*** EXTRACTED ENTRIES Section Begins ***

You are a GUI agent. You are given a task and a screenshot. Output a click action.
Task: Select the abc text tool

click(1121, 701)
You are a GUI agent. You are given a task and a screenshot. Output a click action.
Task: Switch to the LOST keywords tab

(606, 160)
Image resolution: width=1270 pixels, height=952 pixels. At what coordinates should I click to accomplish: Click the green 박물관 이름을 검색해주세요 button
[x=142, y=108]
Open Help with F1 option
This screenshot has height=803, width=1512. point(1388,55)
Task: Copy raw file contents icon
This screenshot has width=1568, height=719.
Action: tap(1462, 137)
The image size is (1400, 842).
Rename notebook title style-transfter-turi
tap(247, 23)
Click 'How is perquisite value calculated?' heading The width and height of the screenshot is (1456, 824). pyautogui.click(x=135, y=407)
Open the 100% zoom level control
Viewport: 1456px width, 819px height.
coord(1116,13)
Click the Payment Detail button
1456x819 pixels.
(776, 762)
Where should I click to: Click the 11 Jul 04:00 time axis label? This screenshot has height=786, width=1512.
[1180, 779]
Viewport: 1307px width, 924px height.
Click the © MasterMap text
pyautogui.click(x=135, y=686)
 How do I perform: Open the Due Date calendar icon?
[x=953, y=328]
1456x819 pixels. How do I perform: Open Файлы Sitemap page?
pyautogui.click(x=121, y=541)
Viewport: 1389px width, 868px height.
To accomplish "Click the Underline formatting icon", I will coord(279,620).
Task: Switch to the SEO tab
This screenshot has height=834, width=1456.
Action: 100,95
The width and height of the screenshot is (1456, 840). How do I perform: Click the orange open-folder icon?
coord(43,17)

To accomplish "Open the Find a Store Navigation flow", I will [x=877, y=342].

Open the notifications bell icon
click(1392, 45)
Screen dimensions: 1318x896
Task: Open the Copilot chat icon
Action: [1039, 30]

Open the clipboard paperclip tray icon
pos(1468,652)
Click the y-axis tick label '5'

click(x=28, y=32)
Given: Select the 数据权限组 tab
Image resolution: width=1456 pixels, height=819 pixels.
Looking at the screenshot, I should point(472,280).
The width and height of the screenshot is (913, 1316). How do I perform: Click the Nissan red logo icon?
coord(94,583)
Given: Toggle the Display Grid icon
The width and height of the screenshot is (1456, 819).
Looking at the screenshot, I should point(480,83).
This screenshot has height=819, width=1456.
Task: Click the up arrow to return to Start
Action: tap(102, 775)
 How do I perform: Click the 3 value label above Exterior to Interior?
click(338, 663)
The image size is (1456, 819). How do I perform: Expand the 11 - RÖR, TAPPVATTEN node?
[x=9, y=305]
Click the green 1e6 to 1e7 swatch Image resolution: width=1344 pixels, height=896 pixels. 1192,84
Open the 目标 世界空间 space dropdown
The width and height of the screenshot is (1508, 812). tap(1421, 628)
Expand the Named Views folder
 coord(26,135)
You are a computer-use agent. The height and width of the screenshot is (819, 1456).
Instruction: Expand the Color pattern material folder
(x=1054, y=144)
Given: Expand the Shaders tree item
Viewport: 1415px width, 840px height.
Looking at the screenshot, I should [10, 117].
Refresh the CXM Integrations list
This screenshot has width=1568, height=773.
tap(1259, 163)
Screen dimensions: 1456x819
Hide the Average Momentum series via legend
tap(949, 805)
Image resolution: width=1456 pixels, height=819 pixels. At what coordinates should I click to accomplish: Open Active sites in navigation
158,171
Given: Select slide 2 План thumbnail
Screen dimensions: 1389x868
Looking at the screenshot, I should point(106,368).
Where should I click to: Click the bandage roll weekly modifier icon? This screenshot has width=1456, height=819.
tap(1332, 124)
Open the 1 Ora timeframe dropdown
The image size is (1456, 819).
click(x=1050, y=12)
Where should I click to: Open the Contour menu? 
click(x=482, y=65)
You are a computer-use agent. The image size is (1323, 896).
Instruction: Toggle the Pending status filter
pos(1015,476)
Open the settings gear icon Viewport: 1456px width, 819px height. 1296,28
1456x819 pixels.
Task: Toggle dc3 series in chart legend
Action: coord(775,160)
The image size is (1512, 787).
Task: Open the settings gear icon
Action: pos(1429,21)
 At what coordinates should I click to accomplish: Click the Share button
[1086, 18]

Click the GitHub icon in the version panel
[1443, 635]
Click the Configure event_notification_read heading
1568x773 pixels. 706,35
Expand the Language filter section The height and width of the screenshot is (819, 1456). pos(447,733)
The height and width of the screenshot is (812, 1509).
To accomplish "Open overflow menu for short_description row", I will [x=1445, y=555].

*** EXTRACTED ENTRIES Section Ends ***

* **TASK DESCRIPTION**: Take the entries above and write them out again unchanged.

* **FINISHED EXERCISE**:
You are a GUI agent. You are given a task and a screenshot. Output a click action.
Task: Select the abc text tool

click(1121, 701)
You are a GUI agent. You are given a task and a screenshot. Output a click action.
Task: Switch to the LOST keywords tab

(606, 160)
Image resolution: width=1270 pixels, height=952 pixels. At what coordinates should I click to accomplish: Click the green 박물관 이름을 검색해주세요 button
[x=142, y=108]
Open Help with F1 option
This screenshot has height=803, width=1512. point(1388,55)
Task: Copy raw file contents icon
This screenshot has width=1568, height=719.
Action: tap(1462, 137)
The image size is (1400, 842).
Rename notebook title style-transfter-turi
tap(247, 23)
Click 'How is perquisite value calculated?' heading The width and height of the screenshot is (1456, 824). pyautogui.click(x=135, y=407)
Open the 100% zoom level control
Viewport: 1456px width, 819px height.
coord(1116,13)
Click the Payment Detail button
1456x819 pixels.
(776, 762)
Where should I click to: Click the 11 Jul 04:00 time axis label? This screenshot has height=786, width=1512.
[1180, 779]
Viewport: 1307px width, 924px height.
Click the © MasterMap text
pyautogui.click(x=135, y=686)
 How do I perform: Open the Due Date calendar icon?
[x=953, y=328]
1456x819 pixels. How do I perform: Open Файлы Sitemap page?
pyautogui.click(x=121, y=541)
Viewport: 1389px width, 868px height.
To accomplish "Click the Underline formatting icon", I will coord(279,620).
Task: Switch to the SEO tab
This screenshot has height=834, width=1456.
Action: 100,95
The width and height of the screenshot is (1456, 840). How do I perform: Click the orange open-folder icon?
coord(43,17)

To accomplish "Open the Find a Store Navigation flow", I will [x=877, y=342].

Open the notifications bell icon
click(1392, 45)
Screen dimensions: 1318x896
Task: Open the Copilot chat icon
Action: [1039, 30]

Open the clipboard paperclip tray icon
pos(1468,652)
Click the y-axis tick label '5'

click(x=28, y=32)
Given: Select the 数据权限组 tab
Image resolution: width=1456 pixels, height=819 pixels.
Looking at the screenshot, I should point(472,280).
The width and height of the screenshot is (913, 1316). How do I perform: Click the Nissan red logo icon?
coord(94,583)
Given: Toggle the Display Grid icon
The width and height of the screenshot is (1456, 819).
Looking at the screenshot, I should point(480,83).
This screenshot has height=819, width=1456.
Task: Click the up arrow to return to Start
Action: tap(102, 775)
 How do I perform: Click the 3 value label above Exterior to Interior?
click(338, 663)
The image size is (1456, 819). How do I perform: Expand the 11 - RÖR, TAPPVATTEN node?
[x=9, y=305]
Click the green 1e6 to 1e7 swatch Image resolution: width=1344 pixels, height=896 pixels. 1192,84
Open the 目标 世界空间 space dropdown
The width and height of the screenshot is (1508, 812). tap(1421, 628)
Expand the Named Views folder
 coord(26,135)
You are a computer-use agent. The height and width of the screenshot is (819, 1456).
Instruction: Expand the Color pattern material folder
(x=1054, y=144)
Given: Expand the Shaders tree item
Viewport: 1415px width, 840px height.
Looking at the screenshot, I should [10, 117].
Refresh the CXM Integrations list
This screenshot has width=1568, height=773.
tap(1259, 163)
Screen dimensions: 1456x819
Hide the Average Momentum series via legend
tap(949, 805)
Image resolution: width=1456 pixels, height=819 pixels. At what coordinates should I click to accomplish: Open Active sites in navigation
158,171
Given: Select slide 2 План thumbnail
Screen dimensions: 1389x868
Looking at the screenshot, I should point(106,368).
Where should I click to: Click the bandage roll weekly modifier icon? This screenshot has width=1456, height=819.
tap(1332, 124)
Open the 1 Ora timeframe dropdown
The image size is (1456, 819).
click(x=1050, y=12)
Where should I click to: Open the Contour menu? 
click(x=482, y=65)
You are a computer-use agent. The image size is (1323, 896).
Instruction: Toggle the Pending status filter
pos(1015,476)
Open the settings gear icon Viewport: 1456px width, 819px height. 1296,28
1456x819 pixels.
Task: Toggle dc3 series in chart legend
Action: coord(775,160)
The image size is (1512, 787).
Task: Open the settings gear icon
Action: pos(1429,21)
 At what coordinates should I click to accomplish: Click the Share button
[1086, 18]

Click the GitHub icon in the version panel
[1443, 635]
Click the Configure event_notification_read heading
1568x773 pixels. 706,35
Expand the Language filter section The height and width of the screenshot is (819, 1456). pos(447,733)
The height and width of the screenshot is (812, 1509).
To accomplish "Open overflow menu for short_description row", I will [x=1445, y=555].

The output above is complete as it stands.